"Exercise Snacking" Is the Shorter, Sweeter Way to Work Out

"Exercise snacking" is the buzzy fitness trend helping you sneak more movement into your busy schedule. If you don't have time to squeeze a full-length workout into your day, exercise snacking gives you permission to break it down into smaller, "snackable" segments throughout the day. Think: a minute of jumping jacks, two minutes on the stair climber, or even 10 minutes of at-home Pilates. The ultimate goal is to disrupt sedentary time, get your heart rate up, and make it so that you don't have to restructure your entire day around your workout.

Exercise snacks may seem small, but multiple studies show that exercise snacking is just as good as it sounds. Research from the University of British Columbia (UBCO) found that exercise snacking led to improvements in aerobic fitness (comparable to the improvements seen from traditional sprint interval training). More recent findings indicate that exercise snacking may also be a more favorable way to exercise, with 71 percent of participants preferring multiple isolated exercise snacks throughout the day, rather than a single structured workout.

Read on to learn about the many benefits of exercise snacking, and find out how to make it work best for you.

What Is Exercise Snacking?

On a peer-reviewed level, exercise snacking was initially introduced in a 2014 study, but its exact definition has since evolved. Originally, exercise snacking referred to brief walking exercises done three times a day with the specific intention of improving glycemic control. Now, exercise snacks more generally describe quick bursts of movement (typically between 10 and 20 minutes, but sometimes even shorter). These so-called "snacks" are often done multiple times throughout the day, with long rest times in between, breaking up sedentary behavior and making fitness more accessible.

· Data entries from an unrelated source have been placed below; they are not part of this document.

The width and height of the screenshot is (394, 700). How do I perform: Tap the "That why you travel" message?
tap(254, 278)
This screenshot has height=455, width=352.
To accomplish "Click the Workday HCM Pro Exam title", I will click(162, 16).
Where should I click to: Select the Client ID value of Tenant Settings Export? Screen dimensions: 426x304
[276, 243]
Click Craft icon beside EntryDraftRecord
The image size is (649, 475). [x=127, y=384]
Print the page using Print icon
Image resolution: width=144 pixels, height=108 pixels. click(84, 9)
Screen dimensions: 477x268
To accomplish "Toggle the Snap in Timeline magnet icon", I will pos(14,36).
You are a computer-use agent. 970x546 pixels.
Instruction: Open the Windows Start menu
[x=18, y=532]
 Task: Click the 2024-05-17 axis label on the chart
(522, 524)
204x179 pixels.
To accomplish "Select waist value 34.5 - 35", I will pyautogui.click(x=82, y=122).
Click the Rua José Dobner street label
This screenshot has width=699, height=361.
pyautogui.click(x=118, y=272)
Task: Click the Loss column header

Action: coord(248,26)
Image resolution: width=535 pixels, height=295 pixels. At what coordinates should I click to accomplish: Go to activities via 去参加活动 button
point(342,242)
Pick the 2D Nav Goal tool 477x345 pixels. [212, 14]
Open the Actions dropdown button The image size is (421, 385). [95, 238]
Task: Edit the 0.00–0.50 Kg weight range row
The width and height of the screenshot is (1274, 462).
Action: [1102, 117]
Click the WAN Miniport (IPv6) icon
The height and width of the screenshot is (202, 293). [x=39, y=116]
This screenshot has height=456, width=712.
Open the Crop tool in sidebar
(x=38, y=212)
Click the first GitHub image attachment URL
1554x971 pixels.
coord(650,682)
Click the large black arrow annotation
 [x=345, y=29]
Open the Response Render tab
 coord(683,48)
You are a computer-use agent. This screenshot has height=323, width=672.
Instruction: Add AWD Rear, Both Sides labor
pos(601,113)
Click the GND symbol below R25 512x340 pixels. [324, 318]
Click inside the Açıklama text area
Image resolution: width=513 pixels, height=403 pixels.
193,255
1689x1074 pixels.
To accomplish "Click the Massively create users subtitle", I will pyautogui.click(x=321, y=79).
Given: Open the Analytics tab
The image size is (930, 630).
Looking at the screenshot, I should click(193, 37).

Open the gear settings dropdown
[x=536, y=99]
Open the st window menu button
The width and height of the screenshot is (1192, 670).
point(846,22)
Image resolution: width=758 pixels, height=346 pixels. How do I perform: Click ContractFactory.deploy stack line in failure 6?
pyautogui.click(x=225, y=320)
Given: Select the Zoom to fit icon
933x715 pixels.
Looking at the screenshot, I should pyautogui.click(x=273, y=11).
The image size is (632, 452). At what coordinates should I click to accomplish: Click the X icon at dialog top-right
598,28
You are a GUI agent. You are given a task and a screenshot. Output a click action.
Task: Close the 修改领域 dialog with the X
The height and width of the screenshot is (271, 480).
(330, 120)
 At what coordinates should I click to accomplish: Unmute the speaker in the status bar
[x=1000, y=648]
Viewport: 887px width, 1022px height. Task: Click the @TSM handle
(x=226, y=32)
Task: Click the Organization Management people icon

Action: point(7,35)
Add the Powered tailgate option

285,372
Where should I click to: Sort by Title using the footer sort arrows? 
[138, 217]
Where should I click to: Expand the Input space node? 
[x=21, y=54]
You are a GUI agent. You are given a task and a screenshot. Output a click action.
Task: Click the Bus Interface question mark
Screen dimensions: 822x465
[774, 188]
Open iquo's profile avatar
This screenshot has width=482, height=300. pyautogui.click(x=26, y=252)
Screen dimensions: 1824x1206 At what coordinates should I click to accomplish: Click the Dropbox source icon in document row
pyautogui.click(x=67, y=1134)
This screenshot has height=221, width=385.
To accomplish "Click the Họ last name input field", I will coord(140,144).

How Long Should an Exercise Snack Be?

The exact length of an exercise snack is really up to you and your schedule. However, one 2022 study found that exercise snacks involving at least 15-30 seconds of hard effort three times a day can improve cardiorespiratory fitness and exercise performance in inactive adults, and also have the potential to improve cardiometabolic health. Examples of the exercise snacks used in this study include stair climbing and cycling. Another study from McMaster University found that intermittent stair climbing throughout the day (for a total time commitment of about 10 minutes) led to improvements in fitness and strength. Experts at UBCO say exercise snacks can be as short as 20-60 seconds, as long as you're getting your heart rate up. Some of their suggestions include jumping jacks, lunges, push ups, and jogging. Generally speaking, the more "snacks" you can do in a day, the better — the most important thing is that the workouts are realistic for your specific lifestyle.

What Are the Benefits of Exercise Snacking?

One of the biggest barriers to physical activity is a lack of time. Exercise snacking is a way to address this head-on, helping people incorporate exercise into their daily routines without having to carve out additional workout time, or navigate the gym. Research also shows that short bouts of exercise are good for longevity. One study found that just 15 minutes of exercise a week could help you live longer. Another 2022 study from the University of Sydney's Charles Perkins Centre found that doing three one-minute bursts of vigorous activity a day could lead to a reduced risk of death. Considering that sedentary behavior increases risks for cardiovascular diseases, metabolic disorders, cancer, and depression (among others), exercise snacking is a powerful strategy to break up inactivity. It's also comforting know that you don't always need a 45-minute all-out sweat session to reap the health benefits of exercise. Small bouts of movement are valuable, too. So if you're struggling to fit your workouts in, give exercise snacking a try. It just might be the fun-size solution you needed.